§ **WHAT IS NEEDED**: Pull out every line of the listing below that contains the word "Choose".

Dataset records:
============================================================

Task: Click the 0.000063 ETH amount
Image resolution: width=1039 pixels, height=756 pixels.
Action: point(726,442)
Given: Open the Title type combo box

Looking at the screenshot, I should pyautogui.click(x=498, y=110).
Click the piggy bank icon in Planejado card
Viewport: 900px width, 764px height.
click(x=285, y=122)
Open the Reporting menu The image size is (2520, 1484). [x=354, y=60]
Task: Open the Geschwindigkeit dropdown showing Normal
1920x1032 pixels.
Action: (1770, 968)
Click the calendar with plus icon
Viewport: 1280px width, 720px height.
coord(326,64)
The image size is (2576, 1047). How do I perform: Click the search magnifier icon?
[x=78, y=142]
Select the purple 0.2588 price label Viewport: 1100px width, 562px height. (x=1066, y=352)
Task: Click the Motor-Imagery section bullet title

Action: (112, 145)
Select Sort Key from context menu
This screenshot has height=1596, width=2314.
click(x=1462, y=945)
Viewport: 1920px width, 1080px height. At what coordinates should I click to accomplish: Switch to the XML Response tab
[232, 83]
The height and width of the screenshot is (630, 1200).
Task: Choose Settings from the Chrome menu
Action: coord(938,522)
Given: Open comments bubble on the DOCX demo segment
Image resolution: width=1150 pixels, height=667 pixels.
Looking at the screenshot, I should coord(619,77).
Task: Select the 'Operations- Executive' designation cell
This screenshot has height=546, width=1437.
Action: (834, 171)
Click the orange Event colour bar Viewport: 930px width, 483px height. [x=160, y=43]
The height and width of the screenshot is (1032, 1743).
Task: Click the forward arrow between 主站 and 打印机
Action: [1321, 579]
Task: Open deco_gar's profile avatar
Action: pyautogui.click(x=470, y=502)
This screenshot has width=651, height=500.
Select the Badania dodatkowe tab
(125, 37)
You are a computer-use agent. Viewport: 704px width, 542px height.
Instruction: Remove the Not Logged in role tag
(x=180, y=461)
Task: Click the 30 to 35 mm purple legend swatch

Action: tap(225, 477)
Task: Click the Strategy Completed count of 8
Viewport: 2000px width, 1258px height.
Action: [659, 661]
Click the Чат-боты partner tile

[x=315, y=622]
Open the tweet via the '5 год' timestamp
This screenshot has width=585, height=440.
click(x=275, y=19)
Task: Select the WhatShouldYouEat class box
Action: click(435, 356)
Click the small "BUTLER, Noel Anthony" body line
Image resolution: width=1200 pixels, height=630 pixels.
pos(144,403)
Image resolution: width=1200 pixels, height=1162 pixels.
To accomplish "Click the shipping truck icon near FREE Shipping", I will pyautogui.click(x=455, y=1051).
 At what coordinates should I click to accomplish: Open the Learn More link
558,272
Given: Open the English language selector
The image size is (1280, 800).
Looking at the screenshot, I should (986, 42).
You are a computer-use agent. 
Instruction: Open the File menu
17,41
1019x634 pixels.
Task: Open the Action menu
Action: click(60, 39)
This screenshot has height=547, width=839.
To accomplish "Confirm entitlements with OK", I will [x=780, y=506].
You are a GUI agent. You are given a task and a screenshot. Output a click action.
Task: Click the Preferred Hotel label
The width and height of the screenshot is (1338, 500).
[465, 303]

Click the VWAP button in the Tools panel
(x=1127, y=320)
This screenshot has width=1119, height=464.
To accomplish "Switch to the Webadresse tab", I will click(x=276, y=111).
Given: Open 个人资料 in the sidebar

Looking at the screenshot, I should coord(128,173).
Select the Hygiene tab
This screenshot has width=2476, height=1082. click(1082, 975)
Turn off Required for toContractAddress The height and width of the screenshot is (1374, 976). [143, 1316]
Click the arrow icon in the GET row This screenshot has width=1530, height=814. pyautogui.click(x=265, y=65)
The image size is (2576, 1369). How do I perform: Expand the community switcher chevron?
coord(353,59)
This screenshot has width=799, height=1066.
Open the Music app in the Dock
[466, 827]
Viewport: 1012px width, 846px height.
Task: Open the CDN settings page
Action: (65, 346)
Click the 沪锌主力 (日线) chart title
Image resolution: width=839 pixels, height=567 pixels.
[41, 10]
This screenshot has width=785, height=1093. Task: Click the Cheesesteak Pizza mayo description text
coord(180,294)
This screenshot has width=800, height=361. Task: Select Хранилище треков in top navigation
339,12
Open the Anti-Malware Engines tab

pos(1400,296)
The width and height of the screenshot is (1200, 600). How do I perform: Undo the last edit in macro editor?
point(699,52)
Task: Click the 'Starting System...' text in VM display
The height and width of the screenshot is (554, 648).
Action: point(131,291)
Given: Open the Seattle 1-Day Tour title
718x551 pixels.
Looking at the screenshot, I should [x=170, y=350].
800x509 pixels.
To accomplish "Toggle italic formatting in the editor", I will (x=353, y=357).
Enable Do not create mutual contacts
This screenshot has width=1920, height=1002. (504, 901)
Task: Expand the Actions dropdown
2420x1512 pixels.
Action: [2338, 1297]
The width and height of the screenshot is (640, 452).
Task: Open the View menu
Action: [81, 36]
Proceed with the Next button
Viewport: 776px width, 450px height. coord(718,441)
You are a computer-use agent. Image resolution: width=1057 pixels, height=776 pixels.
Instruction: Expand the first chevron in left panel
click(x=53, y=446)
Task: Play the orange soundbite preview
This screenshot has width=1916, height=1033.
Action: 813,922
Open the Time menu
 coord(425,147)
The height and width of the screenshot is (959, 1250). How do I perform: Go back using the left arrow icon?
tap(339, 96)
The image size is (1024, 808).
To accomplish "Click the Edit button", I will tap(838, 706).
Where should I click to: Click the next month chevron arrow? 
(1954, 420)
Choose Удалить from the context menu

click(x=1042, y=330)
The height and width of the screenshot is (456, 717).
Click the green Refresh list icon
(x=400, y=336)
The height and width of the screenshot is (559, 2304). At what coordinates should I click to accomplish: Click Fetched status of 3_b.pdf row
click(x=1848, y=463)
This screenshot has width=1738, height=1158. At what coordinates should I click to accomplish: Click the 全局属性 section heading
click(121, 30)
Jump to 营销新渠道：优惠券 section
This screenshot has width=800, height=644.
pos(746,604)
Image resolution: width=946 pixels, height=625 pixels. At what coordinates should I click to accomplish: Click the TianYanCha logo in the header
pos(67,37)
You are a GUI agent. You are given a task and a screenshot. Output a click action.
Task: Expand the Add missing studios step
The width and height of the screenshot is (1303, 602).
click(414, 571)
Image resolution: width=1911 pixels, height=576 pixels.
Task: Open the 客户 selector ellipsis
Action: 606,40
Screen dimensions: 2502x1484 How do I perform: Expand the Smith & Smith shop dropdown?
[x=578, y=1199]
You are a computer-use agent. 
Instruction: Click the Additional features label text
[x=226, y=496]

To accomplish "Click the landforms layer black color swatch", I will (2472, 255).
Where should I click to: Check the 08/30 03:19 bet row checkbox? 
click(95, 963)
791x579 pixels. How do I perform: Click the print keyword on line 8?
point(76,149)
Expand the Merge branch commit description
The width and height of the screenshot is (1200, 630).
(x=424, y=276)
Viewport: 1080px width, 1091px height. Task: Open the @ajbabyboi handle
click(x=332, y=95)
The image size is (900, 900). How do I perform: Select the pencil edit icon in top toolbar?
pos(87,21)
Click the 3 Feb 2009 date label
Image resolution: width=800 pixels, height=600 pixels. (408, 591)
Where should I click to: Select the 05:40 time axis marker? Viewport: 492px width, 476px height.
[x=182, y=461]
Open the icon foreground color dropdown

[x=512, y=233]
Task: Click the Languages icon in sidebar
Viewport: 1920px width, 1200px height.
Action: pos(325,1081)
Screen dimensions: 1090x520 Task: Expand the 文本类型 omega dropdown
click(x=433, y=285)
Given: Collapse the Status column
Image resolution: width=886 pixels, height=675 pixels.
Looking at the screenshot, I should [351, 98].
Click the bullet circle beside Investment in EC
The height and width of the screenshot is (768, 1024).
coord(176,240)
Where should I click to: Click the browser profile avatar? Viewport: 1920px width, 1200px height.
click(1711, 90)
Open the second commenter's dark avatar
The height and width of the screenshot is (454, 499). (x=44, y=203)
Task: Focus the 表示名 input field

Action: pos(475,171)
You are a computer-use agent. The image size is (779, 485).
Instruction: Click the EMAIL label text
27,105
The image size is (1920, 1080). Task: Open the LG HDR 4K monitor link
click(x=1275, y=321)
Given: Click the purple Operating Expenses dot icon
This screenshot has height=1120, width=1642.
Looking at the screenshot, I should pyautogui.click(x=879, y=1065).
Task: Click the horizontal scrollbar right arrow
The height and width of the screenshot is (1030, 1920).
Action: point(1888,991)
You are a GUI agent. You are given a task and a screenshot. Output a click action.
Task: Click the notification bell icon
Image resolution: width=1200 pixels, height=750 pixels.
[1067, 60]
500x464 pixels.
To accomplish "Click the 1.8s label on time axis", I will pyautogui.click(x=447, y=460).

============================================================

§ **THE COMPLETED TASK**:
Task: Choose Settings from the Chrome menu
Choose Удалить from the context menu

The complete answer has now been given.